* **WHAT IS REQUIRED**
Output all of the records exactly, word for word.

* **RECORDS TO USE**
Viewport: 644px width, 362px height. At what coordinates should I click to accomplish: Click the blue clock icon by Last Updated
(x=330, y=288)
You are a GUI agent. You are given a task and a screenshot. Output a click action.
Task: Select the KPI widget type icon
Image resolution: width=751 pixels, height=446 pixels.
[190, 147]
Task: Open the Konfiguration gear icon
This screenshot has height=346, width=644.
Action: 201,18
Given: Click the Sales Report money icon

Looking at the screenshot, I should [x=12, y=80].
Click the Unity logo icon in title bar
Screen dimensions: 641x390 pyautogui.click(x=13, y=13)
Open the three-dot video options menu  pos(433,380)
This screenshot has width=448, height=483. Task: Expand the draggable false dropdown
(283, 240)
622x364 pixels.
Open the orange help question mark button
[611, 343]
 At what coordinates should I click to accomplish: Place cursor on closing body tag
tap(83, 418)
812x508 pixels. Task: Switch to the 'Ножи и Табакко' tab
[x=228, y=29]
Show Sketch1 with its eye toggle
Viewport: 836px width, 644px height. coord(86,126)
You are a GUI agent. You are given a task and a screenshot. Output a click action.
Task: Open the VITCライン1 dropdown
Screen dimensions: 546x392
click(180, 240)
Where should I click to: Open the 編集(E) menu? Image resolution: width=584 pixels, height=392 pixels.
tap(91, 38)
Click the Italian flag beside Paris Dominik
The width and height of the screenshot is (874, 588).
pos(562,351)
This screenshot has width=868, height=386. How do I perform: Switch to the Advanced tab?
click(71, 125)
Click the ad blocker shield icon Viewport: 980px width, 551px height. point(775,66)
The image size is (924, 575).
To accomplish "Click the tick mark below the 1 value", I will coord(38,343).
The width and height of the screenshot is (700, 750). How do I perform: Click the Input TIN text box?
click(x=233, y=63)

* **REPLY TO THE TASK**
Viewport: 644px width, 362px height. At what coordinates should I click to accomplish: Click the blue clock icon by Last Updated
(x=330, y=288)
You are a GUI agent. You are given a task and a screenshot. Output a click action.
Task: Select the KPI widget type icon
Image resolution: width=751 pixels, height=446 pixels.
[190, 147]
Task: Open the Konfiguration gear icon
This screenshot has height=346, width=644.
Action: 201,18
Given: Click the Sales Report money icon

Looking at the screenshot, I should [x=12, y=80].
Click the Unity logo icon in title bar
Screen dimensions: 641x390 pyautogui.click(x=13, y=13)
Open the three-dot video options menu  pos(433,380)
This screenshot has width=448, height=483. Task: Expand the draggable false dropdown
(283, 240)
622x364 pixels.
Open the orange help question mark button
[611, 343]
 At what coordinates should I click to accomplish: Place cursor on closing body tag
tap(83, 418)
812x508 pixels. Task: Switch to the 'Ножи и Табакко' tab
[x=228, y=29]
Show Sketch1 with its eye toggle
Viewport: 836px width, 644px height. coord(86,126)
You are a GUI agent. You are given a task and a screenshot. Output a click action.
Task: Open the VITCライン1 dropdown
Screen dimensions: 546x392
click(180, 240)
Where should I click to: Open the 編集(E) menu? Image resolution: width=584 pixels, height=392 pixels.
tap(91, 38)
Click the Italian flag beside Paris Dominik
The width and height of the screenshot is (874, 588).
pos(562,351)
This screenshot has width=868, height=386. How do I perform: Switch to the Advanced tab?
click(71, 125)
Click the ad blocker shield icon Viewport: 980px width, 551px height. point(775,66)
The image size is (924, 575).
To accomplish "Click the tick mark below the 1 value", I will coord(38,343).
The width and height of the screenshot is (700, 750). How do I perform: Click the Input TIN text box?
click(x=233, y=63)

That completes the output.